Protecting your Silverlight application from a hijacking

July 14, 2010

First, let me clarify what I mean by “application hijacking.” The traditional definition of hijacking is the following: “To seize control of a vehicle by use of force, especially in order to reach an alternate destination.” By modifying the definition to make it appropriate for web applications we get something like this: Copying or embedding an application in a way that is not intended or permitted by the owner, with the goal of attracting users to the hijacker’s website. This issue is not new, nor is it exclusive to applications. Sites have being battling “deep linking,” copying of images, and other copyrighted materials for a long time now. Fortunately, a Silverlight application can be hardened to resist hijacking in a way that image or other passive content cannot.

Below, I review different forms of application hijacking and explain how to detect them.

Xap hijacking

This most brazen form of application hijacking is done by downloading an application file (.xap) and placing it on the hijacker’s server.
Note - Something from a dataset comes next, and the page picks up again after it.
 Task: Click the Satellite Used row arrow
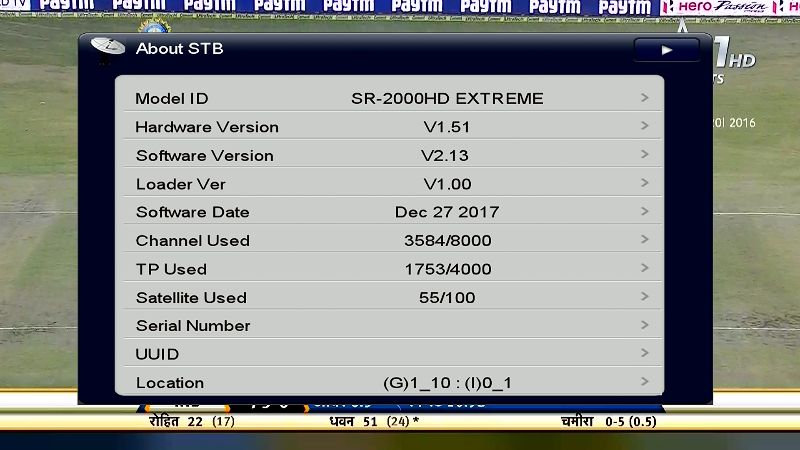click(x=645, y=297)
Guarding from this type of hijacking is important because it cannot be detected by analyzing web server logs.

Luckily, detecting xap hijacking is pretty easy. Simply compare the location reported by App.Current.Host.Source to your own. If the location is not the one you expect then, your application has been hijacked. Comparing domains should be sufficient for most cases.

if (App.Current.Host.Source.Host != "mydomain.com")
    //sound the alarm!

Application “deep linking”

This happens when an application is embedded into the page of an unauthorized website (using tag or silverlight.js) while pointing to the original xap file. This is probably the most common form of unauthorized embedding. It requires very little effort on the part of the hijacker, and leaves the owner with the bill for consumed bandwidth.

To detect if an application is deep-linked, check HtmlPage.Document.DocumentUri to see if the hosting page is located on the authorized domain. Watch out for InvalidOperationException! If you get it while trying to access HtmlPage’s properties, that means that the host webpage and your application are being served from different domains. See Security Settings in HTML Bridge for explanation. If you want to perform a deep-linking check on your own application hosted from a different domain (for example CDN), then you need to add the enableHtmlAccess parameter to your tag.

While working on sample application, I noticed that xap files hosted on dropbox.com appear to be immune to deep-linking. I am not 100% sure why, but my current theory is that it is due to Content-Type set to “application/octet-stream.” You can also use more traditional techniques to fight deep linking, such as checking http referrer.

Iframe embedding

This situation is not specific to Silverlight apps, but to web pages in general. The solution to fight iframe embedding is often called “frame busting.” To bust out of iframe, all you need to do is to put the following javascript code in you page:

<script type="text/javascript">
if(top.location != location)
{
   top.location.href = document.location.href;
}
</script>

Deterrents

If you detect that your application is hijacked, you have a few choices:

Whatever measure you choose, be considerate to your users. They are not the ones responsible for your application hijacking.

Conclusion

All this work wouldn’t be worth much if a hijacker can disassemble your application, and easily locate and neutralize your countermeasures. That is why I would recommend to always obfuscate your application if you are going to place anti-hijacking code in it.

It is worth remembering that embedding is not always bad; in fact some websites rely on embedding in their business model and actively encourage it. If your application is a popular target for embedding, you may want to consider making use of it rather then trying to fight it.